Выкопал какую-нибудь научную истину, умник?

Я нашел центр мира. Его носит в сумочке рыжая девчонка.

Бог? Слишком просто. Не люблю незамысловатых ответов. Решение «бог»
не могло быть правильным – этот ответ дармовой, как
благотворительный суп для клошаров. Раздают на рю Бонапарта.
Бесплатен и безвкусен. Объясняет всё и ничего. Настоящая истина –
это инсайт поразительного вкуса и счастья. Чертовски дорогая
штука. В кредит не возьмешь. Даже выплатив всё наперёд,
можешь ничего не получить взамен. Приметил: все вдохновляющие
меня истины лежат вне человеческой сущности. Человек любое
озарение изгадит и обернет в трагикомедию. Аминь.

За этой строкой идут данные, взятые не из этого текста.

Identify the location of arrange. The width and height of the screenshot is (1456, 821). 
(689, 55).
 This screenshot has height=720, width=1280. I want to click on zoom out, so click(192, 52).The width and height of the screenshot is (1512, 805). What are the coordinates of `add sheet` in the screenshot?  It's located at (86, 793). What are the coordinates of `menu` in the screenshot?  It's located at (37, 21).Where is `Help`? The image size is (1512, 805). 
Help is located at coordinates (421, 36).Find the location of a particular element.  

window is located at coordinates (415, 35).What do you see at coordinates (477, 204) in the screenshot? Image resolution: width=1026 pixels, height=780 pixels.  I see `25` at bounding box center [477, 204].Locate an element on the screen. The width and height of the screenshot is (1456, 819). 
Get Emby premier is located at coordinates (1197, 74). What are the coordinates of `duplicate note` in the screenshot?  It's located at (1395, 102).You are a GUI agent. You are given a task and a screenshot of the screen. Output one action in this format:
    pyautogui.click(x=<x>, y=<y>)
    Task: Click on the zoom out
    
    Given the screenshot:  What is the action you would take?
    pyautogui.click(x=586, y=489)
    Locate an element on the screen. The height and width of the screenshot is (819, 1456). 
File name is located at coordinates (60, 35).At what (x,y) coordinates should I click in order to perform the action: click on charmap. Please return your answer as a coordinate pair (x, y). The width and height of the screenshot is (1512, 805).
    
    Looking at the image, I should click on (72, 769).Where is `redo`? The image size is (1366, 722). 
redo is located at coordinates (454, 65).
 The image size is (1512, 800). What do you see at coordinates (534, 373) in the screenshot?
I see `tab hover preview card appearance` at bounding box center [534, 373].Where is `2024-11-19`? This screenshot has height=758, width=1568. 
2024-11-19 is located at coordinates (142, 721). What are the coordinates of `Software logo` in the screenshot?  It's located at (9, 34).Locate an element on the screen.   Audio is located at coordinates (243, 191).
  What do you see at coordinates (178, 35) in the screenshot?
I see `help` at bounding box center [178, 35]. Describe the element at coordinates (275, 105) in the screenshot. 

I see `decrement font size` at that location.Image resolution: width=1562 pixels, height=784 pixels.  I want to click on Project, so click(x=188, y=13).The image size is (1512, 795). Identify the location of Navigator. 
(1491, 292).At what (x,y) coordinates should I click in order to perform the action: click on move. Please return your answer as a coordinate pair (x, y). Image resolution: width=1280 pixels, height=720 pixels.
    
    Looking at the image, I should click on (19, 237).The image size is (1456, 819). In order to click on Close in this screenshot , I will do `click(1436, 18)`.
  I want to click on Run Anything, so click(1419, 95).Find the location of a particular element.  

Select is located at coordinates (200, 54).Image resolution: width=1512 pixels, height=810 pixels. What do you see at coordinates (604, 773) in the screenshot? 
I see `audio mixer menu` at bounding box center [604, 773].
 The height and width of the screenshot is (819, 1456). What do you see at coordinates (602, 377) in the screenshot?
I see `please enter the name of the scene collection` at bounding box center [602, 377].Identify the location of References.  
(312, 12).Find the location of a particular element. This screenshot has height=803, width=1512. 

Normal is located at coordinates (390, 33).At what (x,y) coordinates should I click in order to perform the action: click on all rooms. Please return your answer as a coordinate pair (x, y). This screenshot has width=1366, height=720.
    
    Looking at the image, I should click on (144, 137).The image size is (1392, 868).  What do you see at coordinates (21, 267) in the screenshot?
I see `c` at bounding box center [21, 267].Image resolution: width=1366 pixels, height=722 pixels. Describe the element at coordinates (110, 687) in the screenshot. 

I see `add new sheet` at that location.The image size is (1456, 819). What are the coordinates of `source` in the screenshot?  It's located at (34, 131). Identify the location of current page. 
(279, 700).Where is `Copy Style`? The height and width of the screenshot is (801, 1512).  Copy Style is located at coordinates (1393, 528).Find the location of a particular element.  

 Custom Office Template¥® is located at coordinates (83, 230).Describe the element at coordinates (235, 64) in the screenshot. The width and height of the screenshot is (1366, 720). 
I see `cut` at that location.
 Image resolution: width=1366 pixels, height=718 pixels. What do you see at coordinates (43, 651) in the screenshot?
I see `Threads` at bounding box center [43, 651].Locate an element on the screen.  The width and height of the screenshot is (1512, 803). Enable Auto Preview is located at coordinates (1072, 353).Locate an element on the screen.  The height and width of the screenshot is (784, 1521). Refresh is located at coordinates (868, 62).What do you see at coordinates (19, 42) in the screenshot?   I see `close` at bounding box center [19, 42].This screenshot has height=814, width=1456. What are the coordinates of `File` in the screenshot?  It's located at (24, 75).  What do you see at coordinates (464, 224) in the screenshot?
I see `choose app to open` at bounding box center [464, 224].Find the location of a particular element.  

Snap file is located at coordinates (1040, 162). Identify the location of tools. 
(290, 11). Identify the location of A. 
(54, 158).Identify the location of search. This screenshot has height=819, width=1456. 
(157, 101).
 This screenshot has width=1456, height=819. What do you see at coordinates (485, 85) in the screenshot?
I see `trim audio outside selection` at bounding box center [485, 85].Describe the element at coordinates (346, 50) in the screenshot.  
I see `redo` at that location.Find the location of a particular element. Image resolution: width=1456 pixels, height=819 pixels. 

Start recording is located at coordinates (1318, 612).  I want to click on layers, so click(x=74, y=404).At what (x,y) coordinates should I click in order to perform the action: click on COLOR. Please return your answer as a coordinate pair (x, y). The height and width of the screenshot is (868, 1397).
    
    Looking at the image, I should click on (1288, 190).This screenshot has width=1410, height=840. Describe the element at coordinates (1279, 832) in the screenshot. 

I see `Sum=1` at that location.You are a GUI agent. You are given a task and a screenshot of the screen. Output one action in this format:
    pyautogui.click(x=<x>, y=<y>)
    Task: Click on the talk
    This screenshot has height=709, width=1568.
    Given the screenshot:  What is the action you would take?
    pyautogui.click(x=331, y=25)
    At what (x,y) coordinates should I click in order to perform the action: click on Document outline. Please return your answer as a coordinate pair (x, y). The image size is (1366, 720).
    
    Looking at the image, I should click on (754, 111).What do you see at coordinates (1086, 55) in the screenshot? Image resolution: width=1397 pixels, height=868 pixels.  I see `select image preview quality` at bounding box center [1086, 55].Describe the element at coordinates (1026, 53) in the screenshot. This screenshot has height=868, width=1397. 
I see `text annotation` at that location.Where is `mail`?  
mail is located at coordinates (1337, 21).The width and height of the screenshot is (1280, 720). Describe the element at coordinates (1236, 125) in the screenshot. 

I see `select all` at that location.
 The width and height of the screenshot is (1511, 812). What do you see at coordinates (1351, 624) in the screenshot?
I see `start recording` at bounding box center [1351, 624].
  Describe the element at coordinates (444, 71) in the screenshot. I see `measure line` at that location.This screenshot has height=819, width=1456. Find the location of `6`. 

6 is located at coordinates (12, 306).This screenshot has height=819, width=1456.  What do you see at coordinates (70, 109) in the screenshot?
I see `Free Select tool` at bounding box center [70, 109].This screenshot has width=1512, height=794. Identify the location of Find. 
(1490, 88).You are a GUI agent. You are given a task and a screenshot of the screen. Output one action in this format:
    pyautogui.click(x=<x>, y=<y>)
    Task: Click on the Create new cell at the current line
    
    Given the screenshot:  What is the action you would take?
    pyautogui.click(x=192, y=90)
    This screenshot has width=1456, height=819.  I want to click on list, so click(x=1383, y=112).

Я остановился. На площади Монжа лежал живописный бездомный. Спал,
вольно вытянув ноги в когда-то белых кроссовках. Синий
потертый плащ, лохматая пегая борода и грязная шевелюра с
запутавшимися лепестками цветов. На тротуаре аккуратно стояла
полупустая бутылка с красным дешевым вином. Я наклонился к спящему
и спросил:

– Кто создал этот мир?

Мужчина всхрапнул, открыл мутные голубые глаза, поводил ими вокруг.

– Это я, Франсуа, – хрипло сказал он.

Один его зрачок был круглый и хитрый, другой –
вертикально-щелевидный и безумный.

– Зачем он? Зачем мы? – спросил я его.

– Это для меня, – сказал невнятно бездомный, ухватил бутылку и ловко
присосался к ней, не поднимая головы с тротуара.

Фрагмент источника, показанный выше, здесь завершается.